И все же многие выжили, дождались, когда вернется к ним постник Благун и даст им благословение.
9. Воспоминания, боль
Любовь – необходимость,
ненависть – неизбежность.
Рождение его произошло на недоплетенной рогожке в шагу от болота: пуповина перерезана серпом ли, зубами ли и связана задубелыми пальцами, крещение принято в тростниковой тине, послед закопан в мягкий торф. Имя: Благун, дуб тогда буйствовал листвой и синицами. В первую же ночь явилась сучка и выкопала послед. Мужчины посмеивались, а женщины пророчили, что из него вырастет князь и имя его возвеличится в писаных книгах. А то и святитель получится – Благун Безгрешник.
Родился в волосах, привыкал к жизни и рос, а на тринадцатом году влюбился. Звалась Нестория и была сперва моей женой, а потом, как сбежал я с Растимировой ловли, пошла замуж за некоего Романа, но и ему тоже пришлось бежать от долгов. Моложе меня на шестнадцать лет и старше Благуна на девятнадцать, да еще прикинуть сюда годок-другой – тогда ей перевалило за тридцать. Ее назвали Несторией, а могли бы назвать Нивой, Рыбой, Орешиной – волею судеб ей было предопределено размножаться, метать икру, давать приплод. Мальчишка и взрослая женщина, свадьба! Мужчинам на несколько лет хватило смеха. И как иначе: пятна по лицу, отяжелевшая поступь выдавали беременность – на подходе невесть чей ребенок (позднее он станет Тимофеевым дедом, помянутым в моем сочинении). А ведь не желательно, чтобы зналось. Зелен Благун, зелено его семя, можно так сказать. Насмешки прекратились, как только пополз шепоток, что Растимир, грозный вельможа, собирается одарить Несторию дубовой зыбкой – окована серебром и покрыта дорогими мехами да шелком. Значит, и он успел, уличали исподтишка.

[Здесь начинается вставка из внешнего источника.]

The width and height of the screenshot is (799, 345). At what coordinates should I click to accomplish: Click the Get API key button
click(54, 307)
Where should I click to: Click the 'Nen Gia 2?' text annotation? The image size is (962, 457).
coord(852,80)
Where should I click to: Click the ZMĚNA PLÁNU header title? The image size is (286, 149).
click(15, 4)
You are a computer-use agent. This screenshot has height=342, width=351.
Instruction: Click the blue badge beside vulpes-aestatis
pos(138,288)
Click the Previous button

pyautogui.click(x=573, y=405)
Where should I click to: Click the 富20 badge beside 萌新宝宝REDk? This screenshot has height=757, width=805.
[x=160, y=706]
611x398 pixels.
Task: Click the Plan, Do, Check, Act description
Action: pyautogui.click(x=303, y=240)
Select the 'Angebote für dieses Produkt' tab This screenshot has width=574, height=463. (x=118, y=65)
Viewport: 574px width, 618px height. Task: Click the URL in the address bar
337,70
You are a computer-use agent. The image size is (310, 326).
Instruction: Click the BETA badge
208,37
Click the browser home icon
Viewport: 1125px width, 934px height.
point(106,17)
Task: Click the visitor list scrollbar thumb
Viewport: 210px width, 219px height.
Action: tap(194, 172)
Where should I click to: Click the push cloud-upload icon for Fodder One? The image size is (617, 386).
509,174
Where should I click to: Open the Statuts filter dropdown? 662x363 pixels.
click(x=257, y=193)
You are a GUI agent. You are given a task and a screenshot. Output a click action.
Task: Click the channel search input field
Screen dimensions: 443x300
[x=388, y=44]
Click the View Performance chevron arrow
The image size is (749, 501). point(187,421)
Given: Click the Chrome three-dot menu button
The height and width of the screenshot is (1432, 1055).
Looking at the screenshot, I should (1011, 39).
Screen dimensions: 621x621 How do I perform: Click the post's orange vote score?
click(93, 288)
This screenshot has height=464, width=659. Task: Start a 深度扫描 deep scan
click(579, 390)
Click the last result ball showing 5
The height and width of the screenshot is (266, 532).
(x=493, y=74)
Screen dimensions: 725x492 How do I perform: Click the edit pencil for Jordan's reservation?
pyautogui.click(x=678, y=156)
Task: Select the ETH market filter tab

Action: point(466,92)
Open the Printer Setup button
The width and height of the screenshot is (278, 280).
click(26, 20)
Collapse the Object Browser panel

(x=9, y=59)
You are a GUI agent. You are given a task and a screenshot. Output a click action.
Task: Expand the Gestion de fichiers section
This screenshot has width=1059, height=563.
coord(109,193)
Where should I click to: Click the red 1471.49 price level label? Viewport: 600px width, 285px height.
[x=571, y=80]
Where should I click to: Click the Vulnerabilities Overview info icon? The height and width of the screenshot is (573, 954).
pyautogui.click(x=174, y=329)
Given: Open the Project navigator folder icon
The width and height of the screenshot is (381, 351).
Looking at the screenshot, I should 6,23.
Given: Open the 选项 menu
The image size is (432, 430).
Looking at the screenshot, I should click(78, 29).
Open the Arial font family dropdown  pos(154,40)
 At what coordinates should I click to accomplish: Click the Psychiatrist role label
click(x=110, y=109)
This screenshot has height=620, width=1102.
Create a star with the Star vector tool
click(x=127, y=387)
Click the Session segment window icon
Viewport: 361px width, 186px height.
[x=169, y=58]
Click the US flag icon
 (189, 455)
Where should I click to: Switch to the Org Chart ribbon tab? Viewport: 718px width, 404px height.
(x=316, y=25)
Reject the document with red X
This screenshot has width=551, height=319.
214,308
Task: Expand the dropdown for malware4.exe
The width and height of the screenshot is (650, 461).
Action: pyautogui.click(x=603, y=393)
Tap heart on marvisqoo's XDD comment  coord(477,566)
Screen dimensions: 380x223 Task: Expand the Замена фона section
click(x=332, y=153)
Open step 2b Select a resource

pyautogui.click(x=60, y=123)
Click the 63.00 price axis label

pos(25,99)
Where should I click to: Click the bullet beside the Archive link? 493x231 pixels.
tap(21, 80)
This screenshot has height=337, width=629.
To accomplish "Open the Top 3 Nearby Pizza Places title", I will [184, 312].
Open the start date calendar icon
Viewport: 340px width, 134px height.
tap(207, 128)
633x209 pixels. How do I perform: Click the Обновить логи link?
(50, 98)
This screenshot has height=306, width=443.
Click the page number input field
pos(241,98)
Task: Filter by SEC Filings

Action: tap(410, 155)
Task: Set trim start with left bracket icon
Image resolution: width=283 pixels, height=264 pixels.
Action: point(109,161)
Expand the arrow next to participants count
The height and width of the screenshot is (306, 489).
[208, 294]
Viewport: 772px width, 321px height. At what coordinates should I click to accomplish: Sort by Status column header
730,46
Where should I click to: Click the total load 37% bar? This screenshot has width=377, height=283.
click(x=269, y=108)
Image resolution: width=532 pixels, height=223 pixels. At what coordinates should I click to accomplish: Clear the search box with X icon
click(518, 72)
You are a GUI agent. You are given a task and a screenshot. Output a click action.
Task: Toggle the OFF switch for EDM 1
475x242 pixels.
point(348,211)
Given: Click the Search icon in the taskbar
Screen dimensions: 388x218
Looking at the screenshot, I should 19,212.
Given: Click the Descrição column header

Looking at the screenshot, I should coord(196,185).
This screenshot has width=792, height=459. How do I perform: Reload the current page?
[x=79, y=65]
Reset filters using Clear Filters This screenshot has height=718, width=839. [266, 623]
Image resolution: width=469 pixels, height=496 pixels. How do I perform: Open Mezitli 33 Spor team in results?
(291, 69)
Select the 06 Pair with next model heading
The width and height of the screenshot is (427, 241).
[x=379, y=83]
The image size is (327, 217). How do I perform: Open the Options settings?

Позднее, когда я тайком воротился на одну ночь в Кукулино, она, жена моя и чужая, нашептала мне о том, как было. В лето шесть тысяч семьсот двадцатое, в первый месяц третьей осени после бегства моего от ловцов Растимирова гнева, Благун повенчанный стоял, лицом обернувшись к стене, голобородый и перепуганный, а Нестория, освещенная боязливо подрагивающим свечным пламенем, раздевалась. Перед тем она выносила шкуры на двор, чтобы блохи с них переползли на собак, вернула их обратно без блох, зато с клещами. Он глядел на нее тайком, краешком глаза. Может, напоминала ему удлиненную тень с позлащенными гранями, словно излитая в темноте из молока и малинового сока, голая и теплая, напитанная материнством – через пять месяцев кормить ей чужого Благуну сына. Протягивала руки. «Иди, – шептала она, – теперь ты мужчина». Он оставался неподвижным, блюдя достоинство зрелого и умного человека, безголосый и без желания в руках. Она же знала, что он растревожен, с кипящей кровью и жаром в костях, в пустоте которых диким криком нарастало желание. Выпрямилась, обнаженная, волосы распустила по спине. Через незримую щель пробрался луч месяца и лег на ее груди, увенчанные лиловатым цветом. «Я твоя, ты муж мне теперь», – тянула к нему руки.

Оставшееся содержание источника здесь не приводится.